Но президента было не так-то легко провести, он был стреляным воробьем, и обтекаемые ответы его, конечно же, не удовлетворяли.
– Конкретно, – сказал президент, опуская тяжелую руку на стол. – Конкретно, пожалуйста, что сделано? Я знаю, что из коллекции исчезло восемь картин, они уже найдены?
– Нет, пока не найдены, – бледнея, произнес директор ФСБ и понял, что все те разговоры, которые до этого велись в кабинете – так, предлог, а на; самом деле хозяина интересовал только этот вопрос.
– Делаем все, что в наших силах, – дважды повторил директор ФСБ.
– Этого мало.
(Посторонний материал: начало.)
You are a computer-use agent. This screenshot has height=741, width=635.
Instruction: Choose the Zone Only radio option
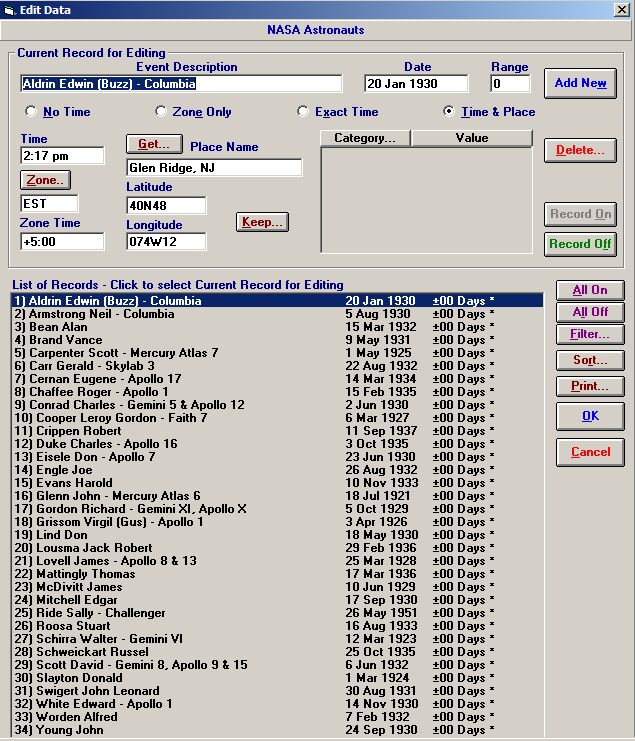pos(161,112)
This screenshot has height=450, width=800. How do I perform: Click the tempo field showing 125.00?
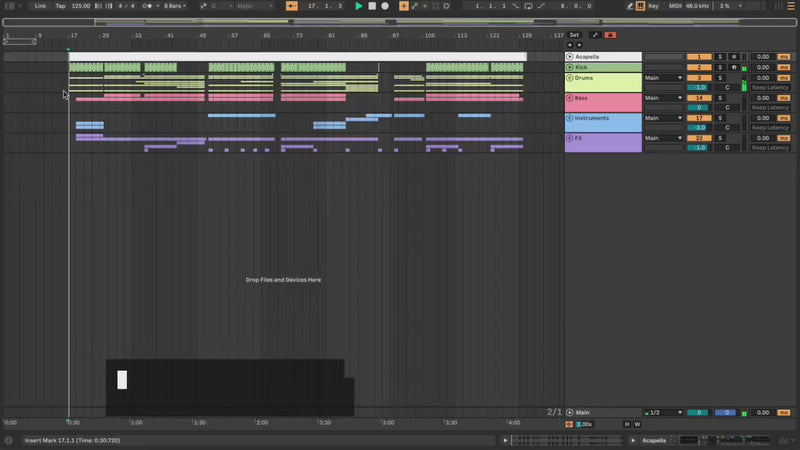tap(80, 6)
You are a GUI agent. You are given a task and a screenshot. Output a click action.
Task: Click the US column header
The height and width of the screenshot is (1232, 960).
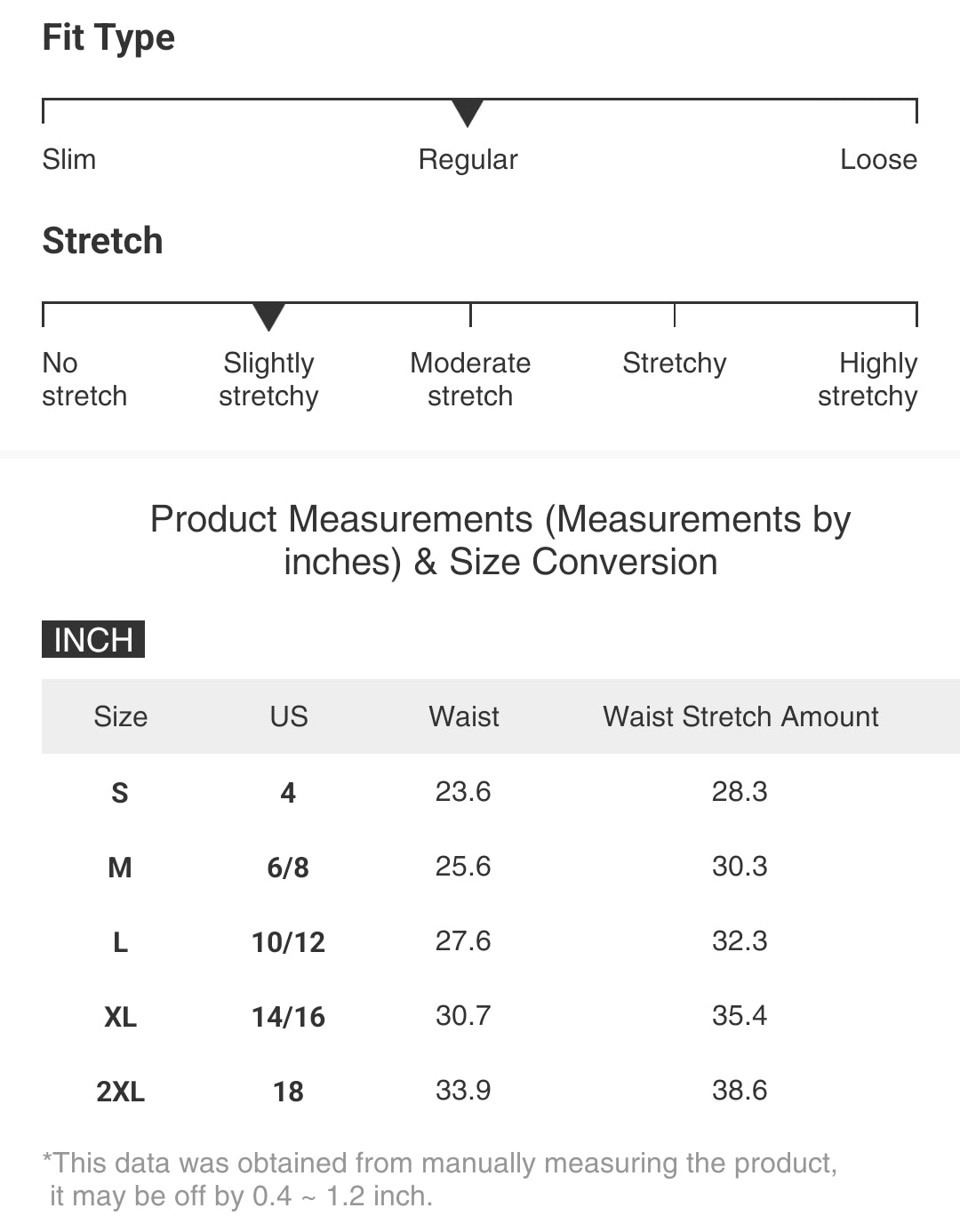pos(289,716)
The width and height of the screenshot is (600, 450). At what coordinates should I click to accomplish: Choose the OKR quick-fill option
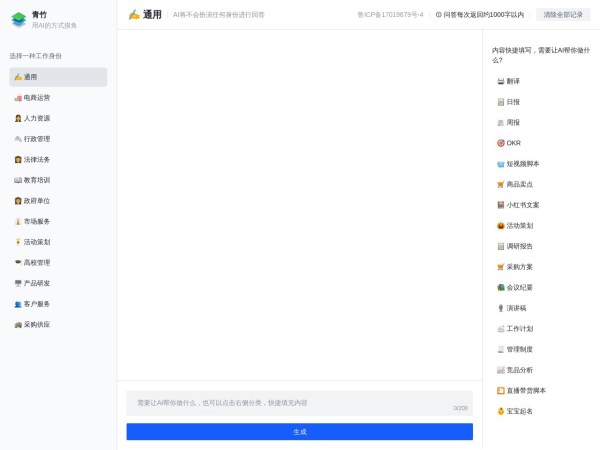click(508, 143)
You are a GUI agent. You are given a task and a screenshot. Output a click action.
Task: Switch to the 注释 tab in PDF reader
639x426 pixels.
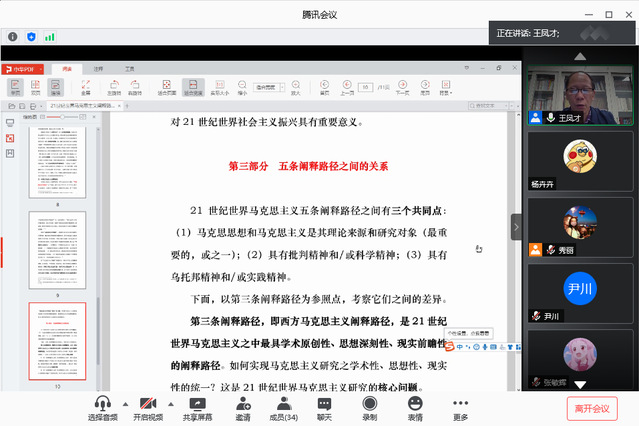(x=98, y=68)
Кстати, канцлер вчера интересовался, – президент произнес эту фразу так, словно канцлер Германии был чем-то вроде Господа Бога, и все были обязаны повиноваться ему.
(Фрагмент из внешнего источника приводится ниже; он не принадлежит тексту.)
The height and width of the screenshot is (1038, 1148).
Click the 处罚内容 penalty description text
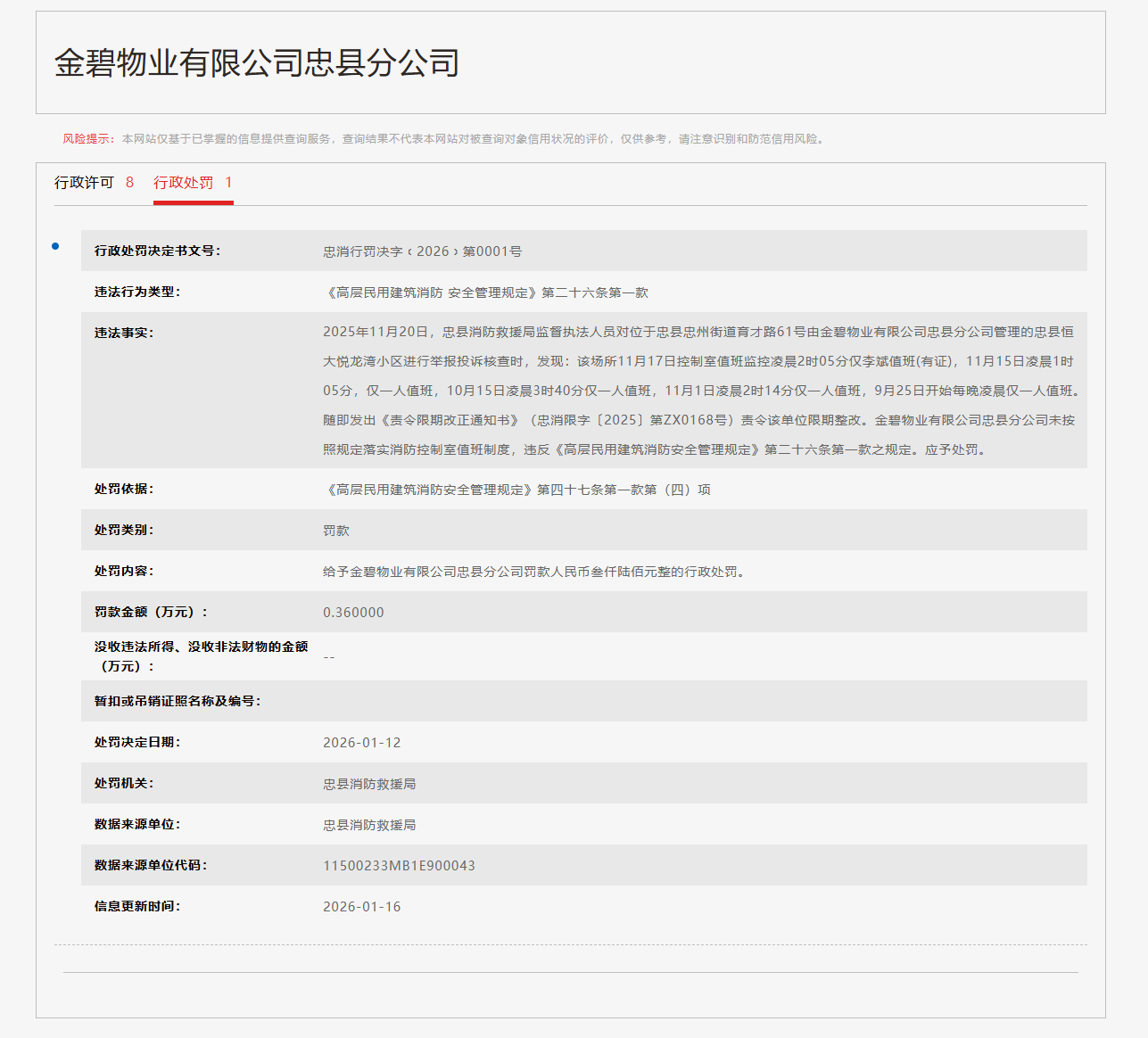pos(535,572)
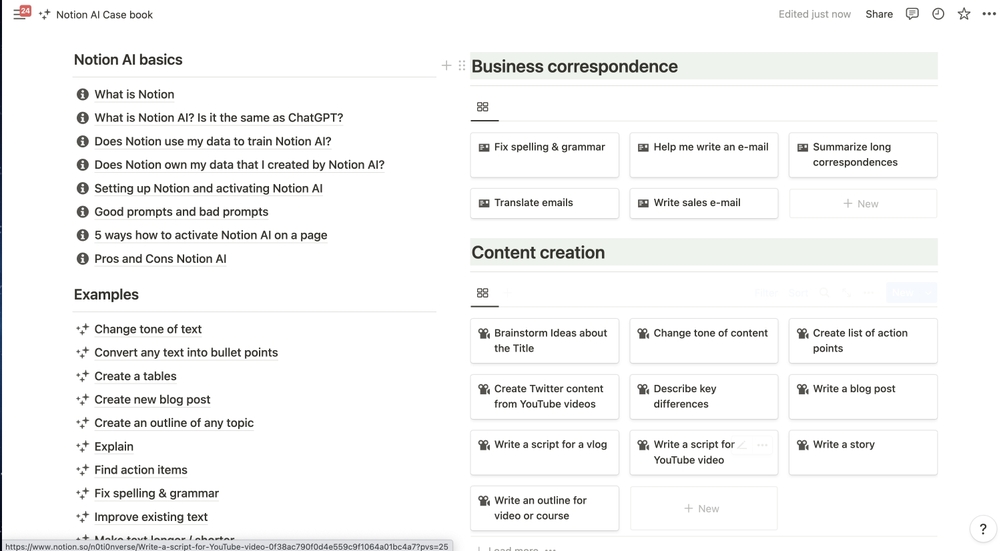
Task: Open the three-dot page options menu
Action: tap(989, 14)
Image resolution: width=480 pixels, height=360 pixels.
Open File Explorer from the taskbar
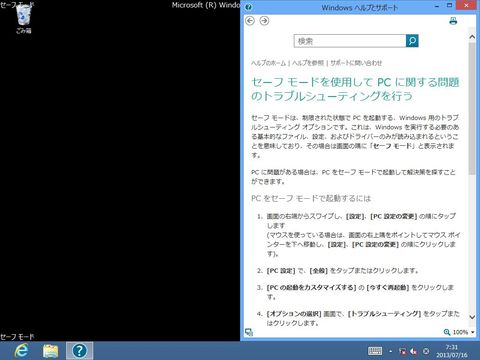coord(51,351)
Директор ФСБ втянул голову в плечи.
– Дайте нам еще немного времени.
– Найдете или нет?
– Должны найти, – сорвалось у директора ФСБ.
– Найдите обязательно! – твердо сказал президент. – Обязательно, – почти по слогам повторил он. – Это дело государственное, я на вас полагаюсь.
У вас все? – спросил президент, вставая из-за стола.
Директор ФСБ кивнул. Коричневая папка захлопнулась, президент прикусил нижнюю губу, и выражение его лица мгновенно стало суровым и озабоченным, брови сдвинулись к переносице.
– До свидания.
– Надеюсь, до скорого.
Директор ФСБ покидал кремлевский кабинет с тяжелым чувством, словно на плечи ему взвалили непосильную ношу. Уже из машины он приказал своим помощникам ровно в два часа собрать совещание, на котором он сообщит о своей встрече с президентом и в очередной раз всех озадачит, дав кому следует нагоняй за то, что его задание, в котором заинтересован лично президент, до сих пор не выполнено.
Из своего кабинета на Лубянке директор ФСБ позвонил генералу Потапчуку. Тот сразу же снял трубку. В это время генерал в одиночестве сидел в своем кабинете, уже в который раз просматривая бумаги и отчеты своих людей по делу коллекции барона фон Рунге.
За сутки никакой новой информации не поступило, и у генерала Потапчука оставалась последняя надежда – на Глеба Сиверова. Слишком уж странной показалась вчера ему их беседа на конспиративной квартире, слишком живо заблестели глаза Глеба Сиверова, секретного агента по кличке Слепой, когда они расставались.